● **SOURCE PASSAGE**:

-----

And isnt it funny thru friendships u make thru ww or their site or whatever how they encourage u? Tania emailed me today said she had updated her journal...and so i went over for a peak on their and she mentioned how my motivation motivates her...and then her comment was kinda like...hell yeh shes right...i have done good...but time to step it up a gear.

okies not much else to say - hope everyone has a good week =]

Friday, January 19, 2007

well this 3 days off thing is going well... :) yesterday i went and got my new puter. Its a laptop and gorgeousssssssssssssss 120GB HD, 1GB ram, a core duo processor, widescreen witht eh new viiv thing (that was for any techie heads LOL) anyway its great so slim i love it. ive never had a dvd burner before and i have to burn the back up for it...so need to go buy some blank dvds.

On to ww....weighed in and lost 600 grams taking me now to a total loss of 18.5 which i am really happy with. i mean remember not only should u aim to lose 500 grams to a kilo per week for it to be healthy weight loss....i also went out to mexican and had michaels bbq (where i drank 5 shots of zambucca lol) more important then the big losses in my mind is more consistency, and plus as i am being more socially active these things will occur. Tomorrow nite i start graves i think i have that all sussed and planned out and the plan this week is to really focus on my water and to get of the bus one stop early on the way home.

-----

● **SHORT TASK**: Reproduce the journal passage word for word, starting with "On to ww....weighed" and going on through "the way home.".

● **RAW DATA**:
-----

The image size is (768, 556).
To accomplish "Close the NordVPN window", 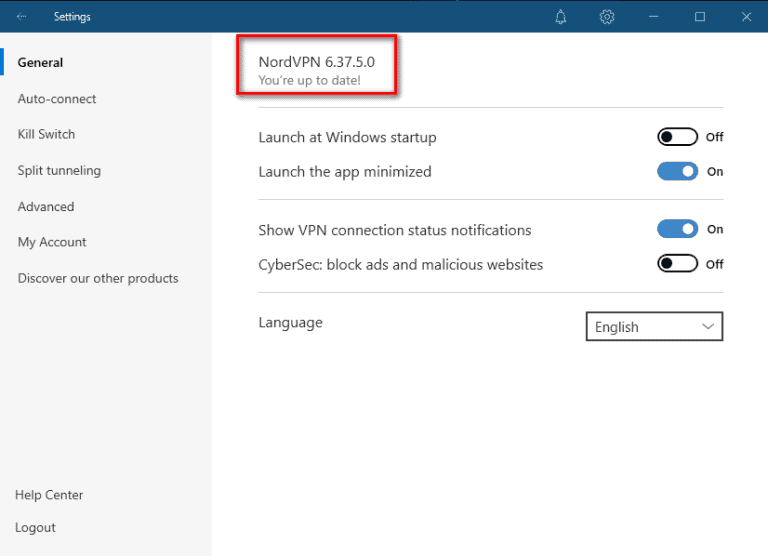I will click(x=746, y=17).
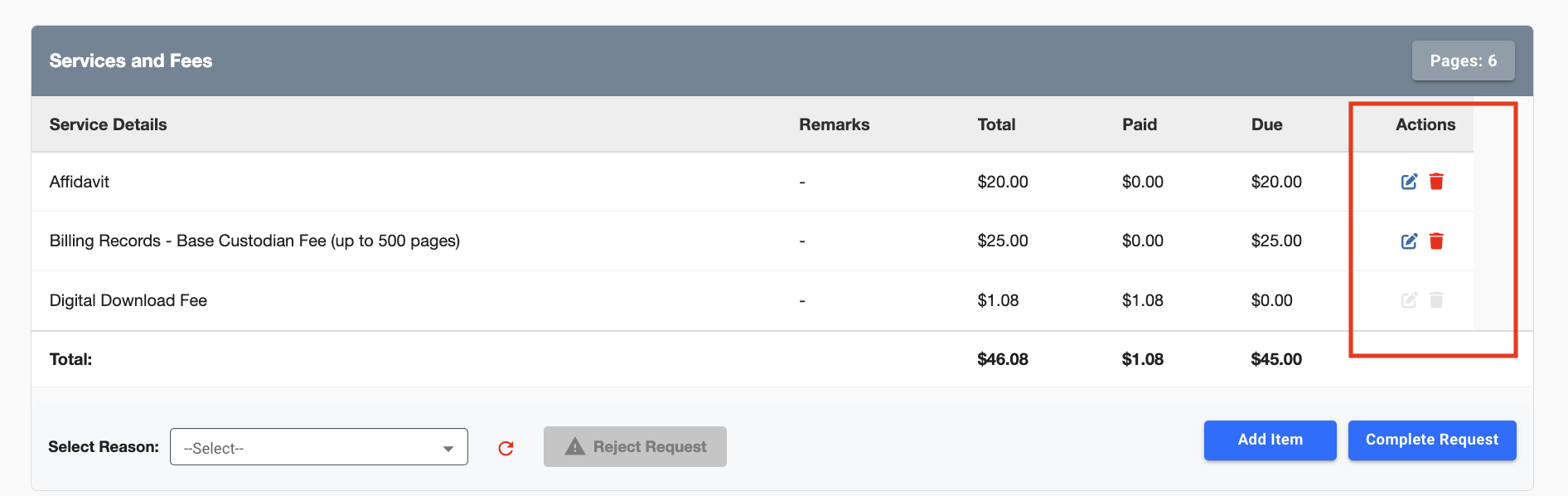
Task: Open the Select Reason dropdown
Action: (319, 447)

-----

● **RESPONSE**:
On to ww....weighed in and lost 600 grams taking me now to a total loss of 18.5 which i am really happy with. i mean remember not only should u aim to lose 500 grams to a kilo per week for it to be healthy weight loss....i also went out to mexican and had michaels bbq (where i drank 5 shots of zambucca lol) more important then the big losses in my mind is more consistency, and plus as i am being more socially active these things will occur. Tomorrow nite i start graves i think i have that all sussed and planned out and the plan this week is to really focus on my water and to get of the bus one stop early on the way home.